You might ask, “How would I have a forty-year life expectancy if I am on Medicare? Doesn’t Medicare start when you are 65 years old?” The answer is that if you are on Social Security Disability, then you will be eligible for Medicare at a younger age. You become entitled to Medicare 30 months after you become eligible for Social Security Disability. So, if you have applied for Social Security Disability you may be “within 30 months of being eligible for Medicare. If your claim for Social Security Disability is finally accepted or determined to be valid, then it will usually relate back to the date you applied and the 30 months will start then. So, if it takes two years (24 months) from the date you apply, until you are awarded SSD, you will become eligible for Medicare in just another 6 months from the time of the award.
The reason this is important is that, while Medicare wants every C&R to protect their interest, they will only review those settlements that meet their minimum review requirements. If your settlement is over $250,000.00 (in total, including all benefits already paid) and if you are within 30 months of being eligible for Medicare, then Medicare will review your MSA. If you are 62.5 years old, or if you have applied for SSD, then you meet that part of the requirement.
If you are already on Medicare and your settlement is $25,000.00 or more, then you meet the review requirements.
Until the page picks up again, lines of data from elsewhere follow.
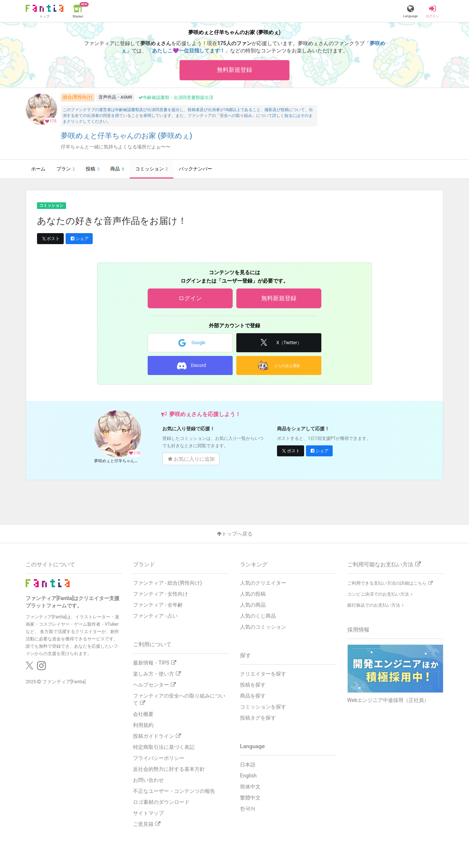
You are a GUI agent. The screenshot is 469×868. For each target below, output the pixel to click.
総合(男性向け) (78, 97)
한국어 (248, 809)
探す (245, 655)
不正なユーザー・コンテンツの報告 (174, 791)
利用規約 (143, 725)
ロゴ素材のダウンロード (161, 802)
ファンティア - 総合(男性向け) (167, 583)
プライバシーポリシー (159, 758)
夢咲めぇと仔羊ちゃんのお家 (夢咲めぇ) (126, 136)
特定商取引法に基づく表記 (164, 747)
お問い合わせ (148, 780)
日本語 (248, 765)
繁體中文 (250, 798)
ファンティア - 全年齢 (158, 605)
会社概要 (143, 714)
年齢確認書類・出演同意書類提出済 (176, 98)
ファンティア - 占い (155, 616)
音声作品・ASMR (115, 97)
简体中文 (250, 787)
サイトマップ (148, 813)
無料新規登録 (234, 70)
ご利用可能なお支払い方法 (384, 564)
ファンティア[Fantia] (64, 681)
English (248, 776)
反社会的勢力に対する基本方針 (169, 769)
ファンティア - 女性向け (160, 594)
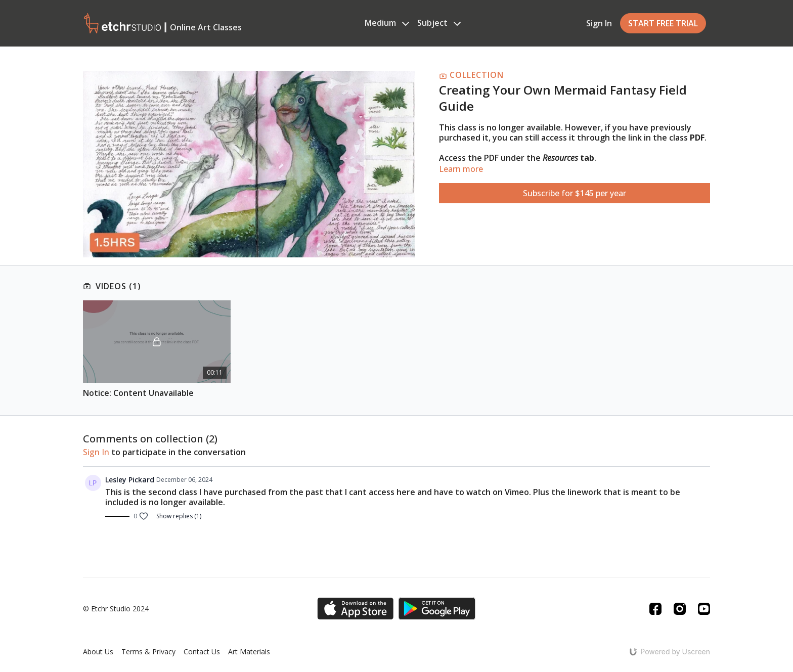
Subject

So settlements which close future medical care are more difficult if you are older. The difficulty is that Medicare is very slow to review these proposals. While a vendor may take only a few weeks to put together the analysis, it might take CMS (and their reviewing entity) 6 months or more to approve or reject a proposal. Depending on how thorough the initial submission is, CMS might make several requests for more information and then they might say they demand that a lot more money be included in the MSA. This can end up being a deal breaker. If Medicare wants a lot of money to be included for care which you will probably never get, the workers’ compensation insurance might just decide they don’t want to pay that much and there will be no C&R. The workers’ compensation insurance might decide they are better off to leave your medical care open. There is no way to force them to buy out your future medical care.
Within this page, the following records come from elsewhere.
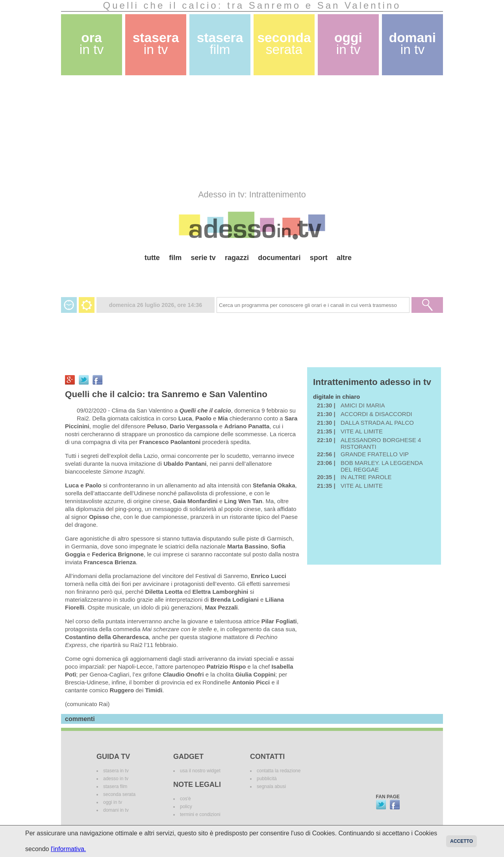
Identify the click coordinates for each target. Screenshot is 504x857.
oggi (348, 43)
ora (92, 43)
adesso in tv (116, 779)
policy (186, 807)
You might wonder, “Why is the workers’ compensation carrier so concerned about Medicare? Why don’t they just give me my money and let me deal with Medicare? The answer is that Medicare threatens to hold the insurance companies liable if they have not done what they can to protect Medicare’s interest. That is why some insurance companies require that an inquiry is made to Medicare on every case settled by C&R, to see if the applicant, no matter how young, is on Medicare or has applied for SSD.
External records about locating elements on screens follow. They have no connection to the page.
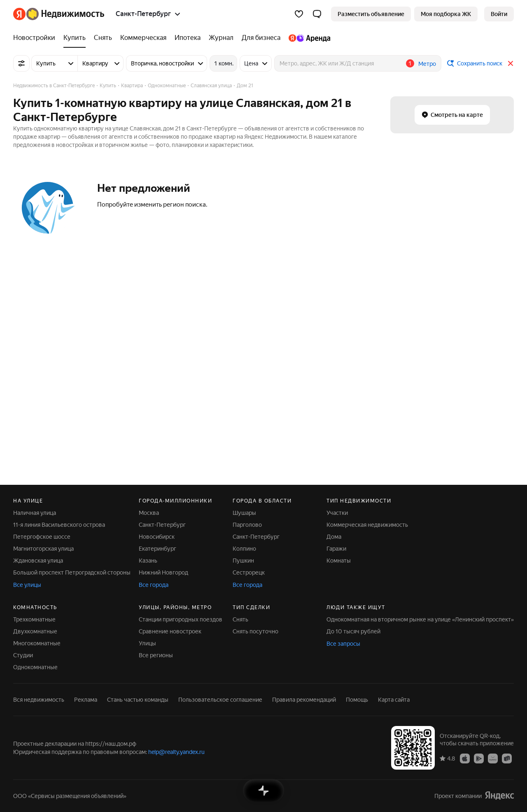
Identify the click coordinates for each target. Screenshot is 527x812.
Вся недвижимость (39, 700)
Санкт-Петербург (162, 525)
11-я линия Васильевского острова (59, 525)
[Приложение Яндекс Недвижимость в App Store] (465, 758)
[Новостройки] (36, 38)
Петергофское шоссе (42, 537)
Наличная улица (35, 513)
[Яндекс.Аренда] (307, 38)
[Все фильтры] (21, 63)
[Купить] (75, 38)
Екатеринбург (157, 549)
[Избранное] (299, 14)
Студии (23, 655)
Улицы (147, 643)
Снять (240, 619)
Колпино (244, 549)
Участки (337, 513)
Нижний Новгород (163, 572)
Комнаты (338, 561)
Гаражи (336, 549)
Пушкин (243, 561)
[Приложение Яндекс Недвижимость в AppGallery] (493, 758)
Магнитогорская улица (43, 549)
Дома (334, 537)
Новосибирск (156, 537)
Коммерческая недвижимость (367, 525)
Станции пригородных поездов (180, 619)
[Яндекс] (19, 14)
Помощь (357, 700)
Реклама (86, 700)
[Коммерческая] (143, 38)
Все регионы (156, 655)
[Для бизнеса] (261, 38)
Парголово (247, 525)
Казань (148, 561)
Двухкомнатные (35, 631)
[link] (499, 14)
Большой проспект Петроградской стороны (72, 572)
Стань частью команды (138, 700)
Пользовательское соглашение (220, 700)
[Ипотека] (187, 38)
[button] (317, 14)
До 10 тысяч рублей (353, 631)
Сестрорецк (249, 572)
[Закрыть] (511, 63)
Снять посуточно (255, 631)
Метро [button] (427, 64)
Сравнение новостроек (170, 631)
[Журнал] (221, 38)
Attorneys on both sides are also expected to protect Medicare’s interest and are under threat of being held responsible for not protecting Medicare’s interest. That threat forces us into the system that can delay a Compromise and Release for 6 months to a year or more. The threat to you is that you could end up in the position of desperately needing medical care and not being able to obtain it because Medicare will not pay.
Because of this problem, your attorney may recommend that you do not try to settle your future medical care by Compromise and Release, but settle by Stipulation with Request for Award, leaving your medical care to be provided by the insurance carrier. Every situation is unique and you and your attorney will need to discuss this before entering into a settlement.
© Robert S. Havens 2018
This article is for general information, and not meant as specific legal advice. You should always see an attorney for specific legal questions.